What is Assistive Technology?

Assistive Technology (AT) helps people to perform day to day tasks within their home, around their community, and in their workplace.

It may include equipment, devices, or systems.

Assistive Technology can be as simple as a non-slip bathmat or as complex as an implant speech processor.

What Assistive Technology is funded by the NDIS?

The NDIS will fund a wide range of AT, typically any device or system that will help with everyday tasks that can’t be completed without assistance.

Having an AT Assessment

Items that are considered to be low-cost and low-risk do not require you to have an assessment. However, in order to receive higher-cost Assistive Technology products through your NDIS Plan, you must be assessed by an NDIS approved assessor.

During your assessment, the assessor will determine whether certain Assistive Technology would be helpful in managing your disability.

The assessor will complete and submit a templated form outlining all of their recommendations.

What are NDIS consumables?

Consumables are everyday items that you use to help you manage your disability-related needs. They are generally single-use items, such as continence products, supplements, or low-cost items that assist with eating and drinking.

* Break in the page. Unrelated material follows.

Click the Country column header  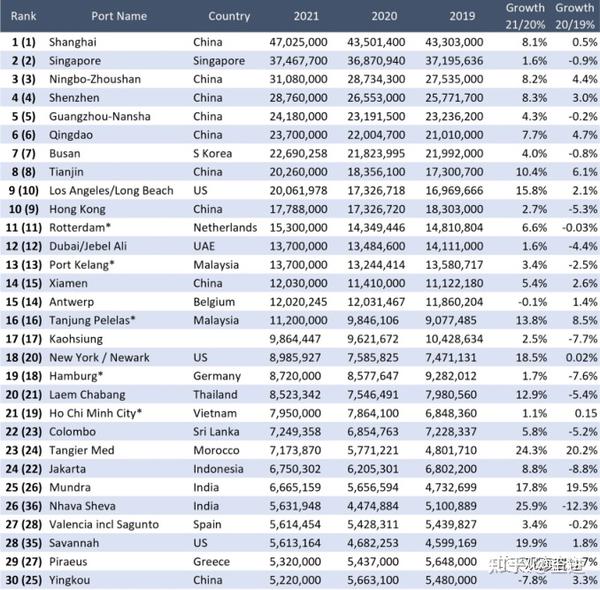click(x=229, y=16)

What is low cost Assistive Technology?

Low cost Assistive Technology doesn’t require you to have an assessment or obtain any quotes.

These items must be less than $1500.

What is daily adaptive equipment?

Daily adaptive equipment sits within the core supports section of a NDIS Plan. It is a type of consumable and is defined as “low-cost equipment that can be bought off the shelf without any need for customisation”.

Four levels of AT

Assistive Technology items are broken down into four levels.

Level 1

As previously discussed, there are low-cost, low-risk items that do not require participants to be assessed.

These AT items are Level 1 and are considered to be Basic Assistive Technology, available to be purchased off the shelf from any distributor.

Daily adaptive equipment is an example of Level 1 AT.

Level 2

Like Level 1 items, you can generally purchase Level 2 Assistive Technology items off the shelf. However, unlike Level 1 items, they must come from a specialist AT supplier.

These items are considered to be Standard Assistive Technology and may require minor adjustments or need to be set up for you. You may or may not require an assessment for a Level 2 item.

A device to assist you visually, such as a reading machine, is an example of Level 2 Assistive Technology.

Level 3

Level 3 AT items are considered to be Specialised Assistive Technology and require you to have an assessment and to obtain a written quote. They often require modification to suit the individual needs of the participant.

An example of a Level 3 item is a specialised car seat or other vehicle modifications to improve access.

Level 4

Level 4 items are considered to be Complex Assistive Technology. These devices are custom-made specifically for a participant.

They require an assessment as well as a written quote. Also required is ongoing support and training from a specialist.

An example of Level 4 AT is a power wheelchair with integrated controls.